Spain’s Culture Ministry has decided that the experiment in permitting small groups of visitors to see the rock paintings at the Altamira site has been successful with the cave environment not degraded as a result and the prehistoric art in no danger.
Spanish newspaper El País has reported that ministry officials met with representatives of Unesco in Paris and presented plans for the future management of the World Heritage site, which included the continuation of controlled visits.
In February of this year the first group of visitors were allowed to access the cave, which had been closed to the public for 12 years. Over six months up to August five people a week, selected by the drawing of lots in the Altamira museum, were allowed to enter the cave for less than ten minutes.
The presentation that Spain’s Culture Ministry made to Unesco included the results of an analysis of this experiment, which suggested that the effect of visits had not had a detrimental impact on the site.
The cave located at Santillana del Mar, in the Cantabria region, was closed in 2002 after damages had been reported to its polychrome prehistoric paintings from the carbon dioxide in the breath of the large number of visitors.
Fewer debates are fiercer in the scientific community than whether the proximity of human beings can cause irreparable damage to prehistoric cave paintings. People’s breath inside a closed cave environment will change the level of humidity in the air and introduce microorganisms which could contribute to an ecosystem which ends up damaging the ancient pigments.
The case of France’s Lascaux cave is often cited. There the cave paintings are suffering the ravages of mould and lichen, with the fact that visitors were once allowed in often cited as one of the causes.
According to Alfonso Muñoz, the deputy director of Spain’s IPC artistic heritage agency, the new report on Altamira allows for a precise "diagnosis on the situation inside the cave". "We now have far better knowledge of the processes which tale place inside the cave," Muñoz told El País.
This means that the situation will be monitored closely and action could be taken to change the scheduling of visits if any dangers were to be detected. "Even keeping the cave closed does not guarantee its conservation," Muñoz added.
The Altamira cave, whose walls are covered with paintings that include abstract shapes and animal subjects over a length of more than 270 metres (885 feet), was discovered in 1868.
It was inhabited approximately 35,000 to 13,000 years ago.

(Extracted entries)
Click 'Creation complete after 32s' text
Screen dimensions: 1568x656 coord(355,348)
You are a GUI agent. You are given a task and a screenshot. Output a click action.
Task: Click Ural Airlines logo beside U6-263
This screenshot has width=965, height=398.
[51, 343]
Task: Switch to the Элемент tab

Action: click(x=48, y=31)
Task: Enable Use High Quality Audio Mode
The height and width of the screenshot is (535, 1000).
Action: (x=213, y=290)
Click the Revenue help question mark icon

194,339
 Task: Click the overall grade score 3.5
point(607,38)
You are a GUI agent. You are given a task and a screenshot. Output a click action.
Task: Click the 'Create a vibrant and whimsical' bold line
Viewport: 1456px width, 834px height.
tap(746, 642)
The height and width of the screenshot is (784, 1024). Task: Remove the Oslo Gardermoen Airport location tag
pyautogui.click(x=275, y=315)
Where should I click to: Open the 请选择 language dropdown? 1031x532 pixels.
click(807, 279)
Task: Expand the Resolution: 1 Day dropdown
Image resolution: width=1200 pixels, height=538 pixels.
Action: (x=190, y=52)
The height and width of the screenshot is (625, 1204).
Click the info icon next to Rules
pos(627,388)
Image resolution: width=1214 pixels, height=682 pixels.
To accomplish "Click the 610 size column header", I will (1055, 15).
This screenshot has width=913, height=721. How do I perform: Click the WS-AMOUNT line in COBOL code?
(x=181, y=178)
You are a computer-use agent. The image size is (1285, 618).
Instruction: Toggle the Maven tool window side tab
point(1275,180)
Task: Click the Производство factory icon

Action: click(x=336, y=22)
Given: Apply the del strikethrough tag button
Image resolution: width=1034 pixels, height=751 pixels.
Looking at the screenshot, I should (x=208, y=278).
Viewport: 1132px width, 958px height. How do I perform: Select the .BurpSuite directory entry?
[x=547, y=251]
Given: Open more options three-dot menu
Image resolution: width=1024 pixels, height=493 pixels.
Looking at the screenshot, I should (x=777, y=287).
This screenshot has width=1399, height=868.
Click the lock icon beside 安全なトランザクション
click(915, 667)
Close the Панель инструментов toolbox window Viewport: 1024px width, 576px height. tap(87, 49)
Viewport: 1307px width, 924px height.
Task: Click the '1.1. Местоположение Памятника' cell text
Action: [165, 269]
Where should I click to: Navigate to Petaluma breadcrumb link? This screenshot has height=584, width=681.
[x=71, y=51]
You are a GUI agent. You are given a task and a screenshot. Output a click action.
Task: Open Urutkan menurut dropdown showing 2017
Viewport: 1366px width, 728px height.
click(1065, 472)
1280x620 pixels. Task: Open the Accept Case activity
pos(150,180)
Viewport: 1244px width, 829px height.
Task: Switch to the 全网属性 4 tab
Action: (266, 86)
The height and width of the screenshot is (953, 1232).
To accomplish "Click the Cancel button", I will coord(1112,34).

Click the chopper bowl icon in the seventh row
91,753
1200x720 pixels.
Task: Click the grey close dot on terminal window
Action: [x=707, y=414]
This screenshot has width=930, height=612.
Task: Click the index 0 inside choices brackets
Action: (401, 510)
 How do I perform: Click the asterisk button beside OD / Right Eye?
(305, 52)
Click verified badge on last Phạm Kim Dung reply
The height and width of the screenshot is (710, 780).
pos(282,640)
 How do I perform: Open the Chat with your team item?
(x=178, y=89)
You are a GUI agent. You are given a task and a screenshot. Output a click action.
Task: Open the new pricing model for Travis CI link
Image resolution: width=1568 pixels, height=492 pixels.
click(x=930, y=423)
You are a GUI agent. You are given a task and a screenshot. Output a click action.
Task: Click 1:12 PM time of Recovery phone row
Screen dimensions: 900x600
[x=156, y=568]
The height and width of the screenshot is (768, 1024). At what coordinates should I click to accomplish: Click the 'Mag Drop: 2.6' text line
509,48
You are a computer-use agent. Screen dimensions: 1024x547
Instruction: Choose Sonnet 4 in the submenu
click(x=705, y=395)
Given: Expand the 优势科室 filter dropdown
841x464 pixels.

▶ _EXERCISE DESCRIPTION_
Write out the passage of the article about the Altamira cave starting at "Spanish newspaper El" and ending at "of controlled visits.", substituting "Madrid" for "Paris". Rely only on the article about the Altamira cave.

▶ _SOLUTION FOR THIS TASK_
Spanish newspaper El País has reported that ministry officials met with representatives of Unesco in Madrid and presented plans for the future management of the World Heritage site, which included the continuation of controlled visits.